Die zwölf Prachtvollen


Sie lieben die reine Luft, erhaltene Naturlandschaften und das Wandern durch Berge und Täler auf stillen Wegen? Dann werden die Naturparks der Bezirke Barcelonas Sie begeistern! Mehr als einhunderttausend Hektar geschützte Naturräume geben so einiges her... Suchen Sie sich also Ihr Reiseziel aus und packen Sie die Reisetasche. Ein ruhiger Tourismus auf dem Land, im Kontakt mit der Natur, erwartet Sie ganz in der Nähe.

Das Netz der Naturparks rund um die katalanische Hauptstadt birgt besonders schöne Ecken und Winkel.

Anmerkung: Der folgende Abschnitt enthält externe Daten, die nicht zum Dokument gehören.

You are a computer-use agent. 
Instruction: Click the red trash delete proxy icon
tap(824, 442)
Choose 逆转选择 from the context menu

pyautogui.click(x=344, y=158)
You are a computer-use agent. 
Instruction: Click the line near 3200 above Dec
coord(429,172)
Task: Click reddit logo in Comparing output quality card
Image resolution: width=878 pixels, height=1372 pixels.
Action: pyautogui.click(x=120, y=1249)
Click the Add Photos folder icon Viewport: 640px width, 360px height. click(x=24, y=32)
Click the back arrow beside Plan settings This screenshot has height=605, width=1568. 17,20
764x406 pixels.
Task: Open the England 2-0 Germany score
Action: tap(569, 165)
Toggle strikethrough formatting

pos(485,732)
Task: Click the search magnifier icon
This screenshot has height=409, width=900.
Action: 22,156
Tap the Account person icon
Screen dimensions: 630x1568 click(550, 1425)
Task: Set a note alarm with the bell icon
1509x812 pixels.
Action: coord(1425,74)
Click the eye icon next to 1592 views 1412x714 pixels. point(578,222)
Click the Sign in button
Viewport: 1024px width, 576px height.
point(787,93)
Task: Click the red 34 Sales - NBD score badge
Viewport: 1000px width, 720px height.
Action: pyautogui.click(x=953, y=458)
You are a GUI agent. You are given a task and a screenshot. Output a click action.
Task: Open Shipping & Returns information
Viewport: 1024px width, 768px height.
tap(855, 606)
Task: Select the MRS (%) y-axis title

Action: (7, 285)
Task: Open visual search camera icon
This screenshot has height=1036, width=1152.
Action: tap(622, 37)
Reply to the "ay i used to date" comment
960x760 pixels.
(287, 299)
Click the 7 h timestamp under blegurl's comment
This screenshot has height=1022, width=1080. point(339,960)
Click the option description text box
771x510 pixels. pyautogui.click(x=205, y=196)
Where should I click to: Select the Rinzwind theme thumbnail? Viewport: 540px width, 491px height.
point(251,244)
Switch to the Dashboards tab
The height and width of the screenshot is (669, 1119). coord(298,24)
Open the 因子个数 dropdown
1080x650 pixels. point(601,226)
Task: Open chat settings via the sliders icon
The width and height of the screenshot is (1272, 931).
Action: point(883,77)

Der Naturpark Montseny beispielsweise ist ein so ungewöhnliches Mosaik aus mediterranen und mitteleuropäischen Landschaften, dass er von der UNESCO zum Biosphärenreservat erklärt wurde. Aber die außergewöhnliche biologische Vielfalt, die Sie in den Bezirken Barcelonas in Reichweite haben, ist damit nicht erschöpft: Insgesamt zwölf Naturparks wurden aufgrund ihrer großen landschaftlichen, ökologischen und kulturellen Bedeutung unter Schutz gestellt.

An der Küste Barcelonas finden Sie so faszinierende Naturräume wie den Park Serralada Litoral, eine Bergkette mit wunderbarem Blick aufs Meer. Von hier stammt übrigens ein Großteil des Sandes, der die Strände an der Küste bildet, denken Sie also mit Dankbarkeit daran, wenn Sie durch diesen Park oder die benachbarten Parks Serralada de Marina, den Park des Gebirgszugs von Collserola oder den Park Montnegre i el Corredor spazieren.

Weiter im Süden überrascht der Park des Garraf mit einem ganz anderen Anblick im Vergleich zu den anderen Naturräumen. Die Zwergpalme ist hier die emblematische Pflanzenart, dazu Kalkgestein, zahlreiche Karstformationen und ein tibetanisches Kloster, das jeden aufnimmt, der an buddhistischer Meditation Interesse hat. Ganz in der Nähe des Garraf, im Park von Olèrdola, finden Sie iberische, römische und mittelalterliche Spuren, darunter insbesondere die romanische Kapelle von Sant Miquel. Im Park von Foix locken hingegen mehr die Burgen von Penyafort und Castellet und die große Vielfalt an ökologischen Lebensräumen, die rund um den Stausee von Foix entstanden sind. Es ist eines der wenigen Feuchtgebiete, die im Bezirk Penedès unter Schutz gestellt wurden, dadurch bietet der Stausee vielen Tieren, insbesondere Vögeln, eine Zuflucht. Wenn Sie das Gebiet mit einem guten Fernglas besuchen, können Sie richtig viel sehen!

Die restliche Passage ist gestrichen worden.